空が少しずつ明るくなり、夜明けを告げる鐘の音と共に朝早くから行動する商人達の為に街の門が開く。王国の関所を兼ねた門であり、監視の為に城の兵士が立っているが稀に神官が見張っている事もあった。今立っているのは城の兵士だが、神官がどこかから見張っているかもしれない。アルバスはそっと周囲を見回した。神官の姿は見えない。商人達の中にはアルバスと同世代の少年少女の姿もちらほら見られる。まぎれて込んでしまえば見つからないだろう。自分の力の事、創世神話の真実、ロレウスの真意、知りたい事も知らなくてはならない事もたくさんある。ここで神官に捕まるわけにはいかない。アルバスはしっかりした足取りで門を抜けた。見とがめられる事無く街道に出るとほっと息をつく。しばらく歩くと広く整備された北へ伸びる街道と、樹々が立ち並ぶ西へ向かう細い街道の分岐点が見えてきた。商人達はほとんどが北にある港町フラジアへ向かう。大陸の西には神殿がある森と、その向こうにいくつかの小さな町や村があり、西へ向かう人々は森の先へ行くのだろう。アルバスは街道を西へ向かった。先を急ぐ人々は誰もアルバスに目を止めないが、それでも人目を避けるため街道から逸れ茂みへ入った。聖地と言われる森へ入るのを見られたら不審がられるかもしれない。下手に騒ぎを起こしたくはなかった。街道から逸れ過ぎないよう気を付けながら歩く。エルセンはもう手紙を見ただろうか。アルバスが1人で行くとは思いもよらないだろう。今頃慌てているだろうか。追いつかれてしまっては元も子もないとアルバスは足を速めた。神殿がある森まではエルセンの足で半日ほどかかったという。陽のあるうちに森へ行って神殿を調べたい。だがその神殿にも神官がいるだろう。無人になる時はあるのだろうか。見 えない不思議な力で神殿を守っているのなら、そこにいる神官は神殿で生活している可能性が高い。それとも、不思議な力で守っているだけで中には誰もいないかもしれない。考えての仕方がない、誰もいなければいいと願いながら森を目指し歩く。人目を避けて休息をとりながら足場の悪い道を行く。ほとんど街から出た事のなかったアルバスには苦しい道のりだった。木陰に腰を下ろし汗を拭いながら、これからの旅はずっとこんな道のりなのだろうと考える。まだ始まったばかりなのに音を上げていてはいけない。ジュレイドは幼い自分を守り追われながら旅をしていたのだ。それに比べたら、今の自分は恵まれている。まだアルバスの命を狙って追ってくるものはいない。狙われて逃げなくてはならなくなる前に、知るべき事を知っておきたい。立ち上がり気を引き締め歩き出す。

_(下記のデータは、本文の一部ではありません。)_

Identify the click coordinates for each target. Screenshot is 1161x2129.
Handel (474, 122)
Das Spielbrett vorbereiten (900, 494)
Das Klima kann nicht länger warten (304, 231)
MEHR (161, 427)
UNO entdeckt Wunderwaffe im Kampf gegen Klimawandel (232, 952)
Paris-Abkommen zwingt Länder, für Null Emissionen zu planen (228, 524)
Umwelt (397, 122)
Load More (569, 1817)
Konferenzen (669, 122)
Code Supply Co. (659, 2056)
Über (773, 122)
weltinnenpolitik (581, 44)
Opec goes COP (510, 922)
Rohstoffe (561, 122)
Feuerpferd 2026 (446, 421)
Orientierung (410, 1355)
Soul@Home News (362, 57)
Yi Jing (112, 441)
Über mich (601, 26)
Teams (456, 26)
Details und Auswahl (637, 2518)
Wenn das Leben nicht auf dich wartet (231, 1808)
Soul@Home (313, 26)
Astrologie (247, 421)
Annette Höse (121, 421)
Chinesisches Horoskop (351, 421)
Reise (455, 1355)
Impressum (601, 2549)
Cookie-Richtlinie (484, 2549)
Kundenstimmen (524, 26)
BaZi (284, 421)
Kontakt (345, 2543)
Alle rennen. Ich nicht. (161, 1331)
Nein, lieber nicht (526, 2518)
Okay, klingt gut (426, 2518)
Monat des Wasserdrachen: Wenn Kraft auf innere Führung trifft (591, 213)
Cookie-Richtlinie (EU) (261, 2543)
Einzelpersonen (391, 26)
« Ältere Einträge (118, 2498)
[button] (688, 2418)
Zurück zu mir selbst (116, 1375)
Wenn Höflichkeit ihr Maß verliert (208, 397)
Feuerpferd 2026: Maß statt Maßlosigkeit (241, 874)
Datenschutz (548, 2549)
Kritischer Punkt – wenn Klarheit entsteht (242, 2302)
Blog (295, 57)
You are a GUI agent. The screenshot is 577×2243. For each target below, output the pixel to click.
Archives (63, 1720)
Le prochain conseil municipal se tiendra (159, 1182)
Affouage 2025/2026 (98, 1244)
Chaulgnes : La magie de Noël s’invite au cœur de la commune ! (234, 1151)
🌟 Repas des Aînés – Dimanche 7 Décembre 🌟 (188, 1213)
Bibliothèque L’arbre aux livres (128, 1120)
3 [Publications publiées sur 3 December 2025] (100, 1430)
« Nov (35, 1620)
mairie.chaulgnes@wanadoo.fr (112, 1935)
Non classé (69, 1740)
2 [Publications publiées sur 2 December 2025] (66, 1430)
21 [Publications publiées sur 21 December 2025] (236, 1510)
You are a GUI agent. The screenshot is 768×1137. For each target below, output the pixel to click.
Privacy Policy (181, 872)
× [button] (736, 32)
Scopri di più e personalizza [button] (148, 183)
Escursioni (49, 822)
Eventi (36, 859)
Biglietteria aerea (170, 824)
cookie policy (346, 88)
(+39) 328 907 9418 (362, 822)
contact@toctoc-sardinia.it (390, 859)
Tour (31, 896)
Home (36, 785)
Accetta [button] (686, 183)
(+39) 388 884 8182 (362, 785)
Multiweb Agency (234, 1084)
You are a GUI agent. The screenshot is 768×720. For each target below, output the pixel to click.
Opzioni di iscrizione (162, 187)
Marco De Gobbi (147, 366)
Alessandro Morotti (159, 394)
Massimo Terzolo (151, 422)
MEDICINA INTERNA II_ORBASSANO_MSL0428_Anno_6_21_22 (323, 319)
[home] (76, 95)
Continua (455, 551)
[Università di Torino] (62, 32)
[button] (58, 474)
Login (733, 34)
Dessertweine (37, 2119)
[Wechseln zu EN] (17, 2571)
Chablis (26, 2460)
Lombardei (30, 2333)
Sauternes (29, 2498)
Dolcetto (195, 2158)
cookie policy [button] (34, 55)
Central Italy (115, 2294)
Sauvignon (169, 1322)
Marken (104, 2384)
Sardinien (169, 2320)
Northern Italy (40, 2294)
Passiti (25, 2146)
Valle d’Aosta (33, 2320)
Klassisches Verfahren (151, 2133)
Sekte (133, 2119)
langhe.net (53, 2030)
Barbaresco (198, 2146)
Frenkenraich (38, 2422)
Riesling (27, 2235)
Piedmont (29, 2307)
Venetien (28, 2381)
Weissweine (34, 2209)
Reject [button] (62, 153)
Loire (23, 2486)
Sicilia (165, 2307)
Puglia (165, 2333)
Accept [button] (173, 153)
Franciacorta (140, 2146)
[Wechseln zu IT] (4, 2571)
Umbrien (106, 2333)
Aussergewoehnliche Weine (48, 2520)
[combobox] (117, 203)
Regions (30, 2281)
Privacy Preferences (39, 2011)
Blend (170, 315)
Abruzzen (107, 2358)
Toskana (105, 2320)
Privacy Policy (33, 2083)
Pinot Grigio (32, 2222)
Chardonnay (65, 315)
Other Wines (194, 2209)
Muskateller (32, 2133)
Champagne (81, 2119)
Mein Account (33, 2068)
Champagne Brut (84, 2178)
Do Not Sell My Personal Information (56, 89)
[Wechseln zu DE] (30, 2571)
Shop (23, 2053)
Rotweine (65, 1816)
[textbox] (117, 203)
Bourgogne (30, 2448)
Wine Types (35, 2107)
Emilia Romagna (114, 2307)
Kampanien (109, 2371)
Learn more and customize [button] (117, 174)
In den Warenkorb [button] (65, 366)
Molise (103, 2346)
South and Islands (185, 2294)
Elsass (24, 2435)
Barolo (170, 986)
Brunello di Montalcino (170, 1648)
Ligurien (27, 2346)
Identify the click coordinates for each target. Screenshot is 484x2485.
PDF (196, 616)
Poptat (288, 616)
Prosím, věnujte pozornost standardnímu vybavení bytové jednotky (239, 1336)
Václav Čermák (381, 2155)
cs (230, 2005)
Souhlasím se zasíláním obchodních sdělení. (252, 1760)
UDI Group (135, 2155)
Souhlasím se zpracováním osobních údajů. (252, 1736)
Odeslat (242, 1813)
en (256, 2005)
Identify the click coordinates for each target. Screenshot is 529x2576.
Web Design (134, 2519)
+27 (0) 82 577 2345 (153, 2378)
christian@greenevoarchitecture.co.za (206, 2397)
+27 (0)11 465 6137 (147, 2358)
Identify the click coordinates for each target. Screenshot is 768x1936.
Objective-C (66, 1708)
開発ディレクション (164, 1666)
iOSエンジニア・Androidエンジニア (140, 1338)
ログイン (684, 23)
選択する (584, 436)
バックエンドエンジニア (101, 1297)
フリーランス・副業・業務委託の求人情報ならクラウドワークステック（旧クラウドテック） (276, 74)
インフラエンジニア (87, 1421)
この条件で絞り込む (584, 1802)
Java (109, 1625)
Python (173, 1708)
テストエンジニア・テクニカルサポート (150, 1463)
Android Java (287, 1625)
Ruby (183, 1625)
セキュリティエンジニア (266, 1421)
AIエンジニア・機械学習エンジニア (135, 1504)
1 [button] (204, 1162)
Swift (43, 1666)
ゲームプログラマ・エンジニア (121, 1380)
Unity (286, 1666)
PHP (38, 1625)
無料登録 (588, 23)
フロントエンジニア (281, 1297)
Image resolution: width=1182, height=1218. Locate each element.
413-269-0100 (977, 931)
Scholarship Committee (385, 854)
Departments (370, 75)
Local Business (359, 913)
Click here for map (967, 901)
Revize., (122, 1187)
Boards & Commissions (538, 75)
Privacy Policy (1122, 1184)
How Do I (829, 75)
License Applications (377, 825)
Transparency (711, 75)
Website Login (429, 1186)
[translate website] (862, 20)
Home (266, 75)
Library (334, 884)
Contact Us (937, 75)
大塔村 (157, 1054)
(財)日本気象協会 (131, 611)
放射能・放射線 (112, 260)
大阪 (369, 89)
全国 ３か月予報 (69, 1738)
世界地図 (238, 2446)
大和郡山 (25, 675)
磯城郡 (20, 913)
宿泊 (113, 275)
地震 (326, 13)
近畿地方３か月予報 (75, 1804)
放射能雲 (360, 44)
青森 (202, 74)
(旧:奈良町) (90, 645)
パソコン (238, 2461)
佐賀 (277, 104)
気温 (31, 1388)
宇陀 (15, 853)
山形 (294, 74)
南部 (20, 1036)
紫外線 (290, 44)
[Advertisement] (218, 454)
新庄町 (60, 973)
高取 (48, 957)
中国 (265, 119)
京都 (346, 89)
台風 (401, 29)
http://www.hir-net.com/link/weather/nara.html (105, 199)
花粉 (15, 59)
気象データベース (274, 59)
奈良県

太陽が中空を過ぎ西へ傾き始めた頃、鬱蒼と広がる森が見えてきた。森の中ほどに神殿の屋根らしきものがちらりと見える。近付いて見回してみるが森の奥へと続く道は見当たらない。アルバスは樹々の間から森の中へ進んだ。薄暗い森を神殿の屋根が見えた方向を目指して慎重に歩く。同じような景色が続く中を歩いてい ると、一瞬、泥の中へ潜るような感覚が身体を包んだ。肌が泡立つその感触に思わず身を竦めたが、それ以上何も起こらなかった。
「今のが、人の侵入を拒む見えない力ってやつ?」
誰にともなく問いかけたが答えがあるはずもなく、森は静かだった。立ち止まり辺りを見回す。樹々や土が放つ森の匂いがさっきよりも濃くなった気がする。エルセンが辿り着けなかった場所へ自分は立っているのだと思うと、興奮と緊張に胸が高鳴った。